BEGIN Material provided

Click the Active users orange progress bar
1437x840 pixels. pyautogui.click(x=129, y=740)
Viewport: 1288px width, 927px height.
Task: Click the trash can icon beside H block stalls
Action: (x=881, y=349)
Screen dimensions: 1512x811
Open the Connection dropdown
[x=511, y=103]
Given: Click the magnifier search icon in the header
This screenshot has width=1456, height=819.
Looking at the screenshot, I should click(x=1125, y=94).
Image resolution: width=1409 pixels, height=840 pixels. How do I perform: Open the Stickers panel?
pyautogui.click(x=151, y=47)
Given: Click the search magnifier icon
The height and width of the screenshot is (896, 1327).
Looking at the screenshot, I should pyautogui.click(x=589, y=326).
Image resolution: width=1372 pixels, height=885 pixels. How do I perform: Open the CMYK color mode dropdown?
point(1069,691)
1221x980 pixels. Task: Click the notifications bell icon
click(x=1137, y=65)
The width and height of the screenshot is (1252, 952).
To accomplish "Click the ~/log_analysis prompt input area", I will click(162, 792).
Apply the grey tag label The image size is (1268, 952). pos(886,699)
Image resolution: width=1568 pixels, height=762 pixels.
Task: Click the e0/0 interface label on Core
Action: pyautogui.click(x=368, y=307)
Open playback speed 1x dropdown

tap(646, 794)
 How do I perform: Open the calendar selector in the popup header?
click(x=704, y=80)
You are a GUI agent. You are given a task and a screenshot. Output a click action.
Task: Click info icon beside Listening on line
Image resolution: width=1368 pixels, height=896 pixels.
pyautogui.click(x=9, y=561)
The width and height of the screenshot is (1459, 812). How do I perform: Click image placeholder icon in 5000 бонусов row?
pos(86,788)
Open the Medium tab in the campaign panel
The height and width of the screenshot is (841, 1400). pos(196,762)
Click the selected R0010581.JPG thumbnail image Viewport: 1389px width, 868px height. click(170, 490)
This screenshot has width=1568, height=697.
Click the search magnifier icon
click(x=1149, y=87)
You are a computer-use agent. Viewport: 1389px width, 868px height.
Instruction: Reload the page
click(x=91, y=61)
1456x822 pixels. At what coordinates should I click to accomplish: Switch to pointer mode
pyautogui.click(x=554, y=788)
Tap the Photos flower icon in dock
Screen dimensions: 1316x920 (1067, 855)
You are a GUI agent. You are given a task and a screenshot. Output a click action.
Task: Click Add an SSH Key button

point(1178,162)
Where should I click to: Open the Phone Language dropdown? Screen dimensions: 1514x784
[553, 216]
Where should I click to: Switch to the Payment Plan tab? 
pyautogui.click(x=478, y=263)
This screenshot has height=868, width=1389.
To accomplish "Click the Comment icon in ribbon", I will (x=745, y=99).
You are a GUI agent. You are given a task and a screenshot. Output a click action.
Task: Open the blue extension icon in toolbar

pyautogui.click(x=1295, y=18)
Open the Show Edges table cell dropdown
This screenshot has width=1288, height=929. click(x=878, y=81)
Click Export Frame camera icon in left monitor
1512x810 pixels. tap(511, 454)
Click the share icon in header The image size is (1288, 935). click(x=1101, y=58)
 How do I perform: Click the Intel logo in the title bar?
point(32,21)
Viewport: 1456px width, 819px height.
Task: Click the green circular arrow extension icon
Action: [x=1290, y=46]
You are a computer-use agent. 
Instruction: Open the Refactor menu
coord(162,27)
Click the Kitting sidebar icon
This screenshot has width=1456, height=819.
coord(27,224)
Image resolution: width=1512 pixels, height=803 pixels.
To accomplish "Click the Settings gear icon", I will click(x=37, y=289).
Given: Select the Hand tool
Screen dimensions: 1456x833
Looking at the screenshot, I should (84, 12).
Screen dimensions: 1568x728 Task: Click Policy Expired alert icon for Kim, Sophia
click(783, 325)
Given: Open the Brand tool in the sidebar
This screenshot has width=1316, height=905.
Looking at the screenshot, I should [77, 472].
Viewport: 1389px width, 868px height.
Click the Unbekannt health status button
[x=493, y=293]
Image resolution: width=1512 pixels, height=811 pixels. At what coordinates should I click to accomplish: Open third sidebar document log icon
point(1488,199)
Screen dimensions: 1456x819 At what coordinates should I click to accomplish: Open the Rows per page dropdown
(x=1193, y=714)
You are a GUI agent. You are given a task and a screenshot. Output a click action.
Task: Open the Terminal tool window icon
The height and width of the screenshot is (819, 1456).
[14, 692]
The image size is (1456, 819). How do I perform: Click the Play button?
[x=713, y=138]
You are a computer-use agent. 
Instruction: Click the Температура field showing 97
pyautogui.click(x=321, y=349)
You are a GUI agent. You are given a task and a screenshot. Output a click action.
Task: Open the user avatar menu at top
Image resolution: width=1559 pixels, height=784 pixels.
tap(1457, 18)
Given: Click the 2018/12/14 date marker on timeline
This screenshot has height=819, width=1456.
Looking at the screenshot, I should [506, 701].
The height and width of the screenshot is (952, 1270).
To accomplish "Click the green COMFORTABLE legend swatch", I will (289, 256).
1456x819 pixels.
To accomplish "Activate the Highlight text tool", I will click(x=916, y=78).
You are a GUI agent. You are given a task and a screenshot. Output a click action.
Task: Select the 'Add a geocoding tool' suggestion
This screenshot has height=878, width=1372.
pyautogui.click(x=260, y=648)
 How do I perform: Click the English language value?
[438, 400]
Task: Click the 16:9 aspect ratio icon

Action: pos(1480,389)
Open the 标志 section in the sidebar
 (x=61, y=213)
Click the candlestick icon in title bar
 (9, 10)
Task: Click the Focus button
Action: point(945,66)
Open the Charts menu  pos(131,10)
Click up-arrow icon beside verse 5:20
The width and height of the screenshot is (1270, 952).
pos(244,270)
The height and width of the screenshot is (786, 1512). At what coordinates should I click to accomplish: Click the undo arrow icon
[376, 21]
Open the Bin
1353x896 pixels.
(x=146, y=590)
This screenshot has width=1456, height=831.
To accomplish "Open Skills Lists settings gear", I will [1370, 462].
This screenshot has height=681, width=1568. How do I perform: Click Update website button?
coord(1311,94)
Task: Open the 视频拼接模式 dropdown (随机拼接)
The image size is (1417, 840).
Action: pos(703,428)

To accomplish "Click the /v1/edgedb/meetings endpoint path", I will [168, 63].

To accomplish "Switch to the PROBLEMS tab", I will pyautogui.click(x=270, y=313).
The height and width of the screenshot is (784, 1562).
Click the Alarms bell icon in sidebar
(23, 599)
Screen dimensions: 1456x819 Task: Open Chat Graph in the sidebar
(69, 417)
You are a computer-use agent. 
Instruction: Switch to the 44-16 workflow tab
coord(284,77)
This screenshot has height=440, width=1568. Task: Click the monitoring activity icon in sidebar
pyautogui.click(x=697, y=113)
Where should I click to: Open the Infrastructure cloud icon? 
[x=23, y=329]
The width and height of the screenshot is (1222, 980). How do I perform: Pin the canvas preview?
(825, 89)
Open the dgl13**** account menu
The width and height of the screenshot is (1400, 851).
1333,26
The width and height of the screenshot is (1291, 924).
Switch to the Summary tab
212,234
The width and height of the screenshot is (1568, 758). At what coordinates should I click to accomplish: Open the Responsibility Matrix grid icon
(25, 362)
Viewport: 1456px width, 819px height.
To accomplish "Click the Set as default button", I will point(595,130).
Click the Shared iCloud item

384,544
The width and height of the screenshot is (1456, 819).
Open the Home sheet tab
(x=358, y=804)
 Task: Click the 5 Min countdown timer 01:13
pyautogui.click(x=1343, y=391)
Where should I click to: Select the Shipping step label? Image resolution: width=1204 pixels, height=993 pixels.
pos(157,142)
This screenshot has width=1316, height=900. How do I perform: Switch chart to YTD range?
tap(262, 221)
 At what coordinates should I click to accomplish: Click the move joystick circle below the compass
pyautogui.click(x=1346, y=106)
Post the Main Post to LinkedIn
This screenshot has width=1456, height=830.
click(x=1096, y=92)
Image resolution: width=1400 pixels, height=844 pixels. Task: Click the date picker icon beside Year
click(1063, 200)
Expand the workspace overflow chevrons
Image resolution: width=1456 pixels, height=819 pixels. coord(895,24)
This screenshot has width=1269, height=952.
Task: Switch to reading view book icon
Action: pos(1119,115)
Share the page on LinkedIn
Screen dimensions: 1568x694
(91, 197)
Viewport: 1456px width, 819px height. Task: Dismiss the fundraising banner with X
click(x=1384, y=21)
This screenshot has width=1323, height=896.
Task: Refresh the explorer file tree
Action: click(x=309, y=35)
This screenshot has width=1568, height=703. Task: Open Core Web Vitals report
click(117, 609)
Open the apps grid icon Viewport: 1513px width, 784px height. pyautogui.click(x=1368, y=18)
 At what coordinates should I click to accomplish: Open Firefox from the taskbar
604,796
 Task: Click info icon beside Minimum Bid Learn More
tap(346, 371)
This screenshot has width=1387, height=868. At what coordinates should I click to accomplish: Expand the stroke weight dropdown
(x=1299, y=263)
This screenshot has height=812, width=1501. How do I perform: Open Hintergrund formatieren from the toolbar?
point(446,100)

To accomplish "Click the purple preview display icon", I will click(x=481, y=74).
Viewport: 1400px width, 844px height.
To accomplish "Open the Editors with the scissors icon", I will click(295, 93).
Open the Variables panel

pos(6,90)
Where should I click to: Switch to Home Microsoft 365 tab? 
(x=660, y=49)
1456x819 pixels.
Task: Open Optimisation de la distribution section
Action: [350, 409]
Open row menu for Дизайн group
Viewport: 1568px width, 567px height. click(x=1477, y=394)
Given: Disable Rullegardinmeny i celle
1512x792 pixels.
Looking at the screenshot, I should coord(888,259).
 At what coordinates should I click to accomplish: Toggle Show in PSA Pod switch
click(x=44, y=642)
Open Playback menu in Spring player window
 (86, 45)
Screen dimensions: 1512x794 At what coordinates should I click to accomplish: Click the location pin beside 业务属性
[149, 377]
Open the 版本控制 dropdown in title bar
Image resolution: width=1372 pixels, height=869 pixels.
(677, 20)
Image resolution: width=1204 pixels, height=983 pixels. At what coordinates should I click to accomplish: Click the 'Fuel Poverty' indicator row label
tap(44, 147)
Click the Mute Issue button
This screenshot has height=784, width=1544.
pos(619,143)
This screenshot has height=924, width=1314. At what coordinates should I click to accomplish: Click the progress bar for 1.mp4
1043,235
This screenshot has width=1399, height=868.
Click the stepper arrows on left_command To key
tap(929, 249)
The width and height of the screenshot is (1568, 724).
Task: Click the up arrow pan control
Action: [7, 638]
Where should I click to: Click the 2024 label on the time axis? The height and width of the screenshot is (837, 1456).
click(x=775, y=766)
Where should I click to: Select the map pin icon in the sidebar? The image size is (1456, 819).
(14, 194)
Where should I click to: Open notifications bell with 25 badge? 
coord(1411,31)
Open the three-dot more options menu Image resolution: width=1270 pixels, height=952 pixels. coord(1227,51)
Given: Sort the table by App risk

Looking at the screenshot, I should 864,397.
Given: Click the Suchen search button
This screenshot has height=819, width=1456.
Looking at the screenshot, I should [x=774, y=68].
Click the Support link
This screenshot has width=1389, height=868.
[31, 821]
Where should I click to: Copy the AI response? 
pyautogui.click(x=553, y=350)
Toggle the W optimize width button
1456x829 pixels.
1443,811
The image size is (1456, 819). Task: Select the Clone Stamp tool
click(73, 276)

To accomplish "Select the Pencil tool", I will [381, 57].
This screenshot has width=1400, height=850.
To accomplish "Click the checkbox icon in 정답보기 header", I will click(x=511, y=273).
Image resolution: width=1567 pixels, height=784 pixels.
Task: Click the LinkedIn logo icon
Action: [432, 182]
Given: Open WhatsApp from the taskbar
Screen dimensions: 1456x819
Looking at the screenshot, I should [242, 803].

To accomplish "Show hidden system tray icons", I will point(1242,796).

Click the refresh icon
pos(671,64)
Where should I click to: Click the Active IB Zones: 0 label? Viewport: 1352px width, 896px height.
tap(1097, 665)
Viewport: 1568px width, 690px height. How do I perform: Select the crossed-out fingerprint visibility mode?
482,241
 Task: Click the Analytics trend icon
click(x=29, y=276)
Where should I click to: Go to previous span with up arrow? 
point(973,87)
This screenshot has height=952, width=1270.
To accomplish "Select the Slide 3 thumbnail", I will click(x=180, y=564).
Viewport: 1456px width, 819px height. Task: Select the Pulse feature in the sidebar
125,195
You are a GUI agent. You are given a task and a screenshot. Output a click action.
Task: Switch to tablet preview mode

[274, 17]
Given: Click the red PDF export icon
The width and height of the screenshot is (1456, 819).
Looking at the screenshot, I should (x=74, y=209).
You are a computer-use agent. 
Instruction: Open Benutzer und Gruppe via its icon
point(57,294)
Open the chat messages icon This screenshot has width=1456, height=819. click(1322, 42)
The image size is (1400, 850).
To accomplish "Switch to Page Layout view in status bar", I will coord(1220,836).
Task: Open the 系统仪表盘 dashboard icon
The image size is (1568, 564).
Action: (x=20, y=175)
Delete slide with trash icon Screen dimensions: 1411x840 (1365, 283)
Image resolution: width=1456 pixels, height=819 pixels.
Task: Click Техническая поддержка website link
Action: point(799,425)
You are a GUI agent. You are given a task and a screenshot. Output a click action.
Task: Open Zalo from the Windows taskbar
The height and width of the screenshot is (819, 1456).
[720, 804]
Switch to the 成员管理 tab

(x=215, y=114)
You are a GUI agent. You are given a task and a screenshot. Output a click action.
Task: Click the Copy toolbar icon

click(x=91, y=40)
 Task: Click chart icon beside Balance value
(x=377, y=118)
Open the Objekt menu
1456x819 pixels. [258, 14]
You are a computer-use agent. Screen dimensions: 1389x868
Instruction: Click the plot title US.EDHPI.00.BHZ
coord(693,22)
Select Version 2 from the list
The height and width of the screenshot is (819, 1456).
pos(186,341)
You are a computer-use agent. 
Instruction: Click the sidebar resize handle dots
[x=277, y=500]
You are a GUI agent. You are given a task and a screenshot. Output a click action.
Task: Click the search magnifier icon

END Material provided

# What to do:
The required output is the entries from their opening line through the line holding "The width and height of the screenshot is (1252, 952).", repeated exactly, with both end lines kept.

# Exercise response:
Click the Active users orange progress bar
1437x840 pixels. pyautogui.click(x=129, y=740)
Viewport: 1288px width, 927px height.
Task: Click the trash can icon beside H block stalls
Action: (x=881, y=349)
Screen dimensions: 1512x811
Open the Connection dropdown
[x=511, y=103]
Given: Click the magnifier search icon in the header
This screenshot has width=1456, height=819.
Looking at the screenshot, I should click(x=1125, y=94).
Image resolution: width=1409 pixels, height=840 pixels. How do I perform: Open the Stickers panel?
pyautogui.click(x=151, y=47)
Given: Click the search magnifier icon
The height and width of the screenshot is (896, 1327).
Looking at the screenshot, I should pyautogui.click(x=589, y=326).
Image resolution: width=1372 pixels, height=885 pixels. How do I perform: Open the CMYK color mode dropdown?
point(1069,691)
1221x980 pixels. Task: Click the notifications bell icon
click(x=1137, y=65)
The width and height of the screenshot is (1252, 952).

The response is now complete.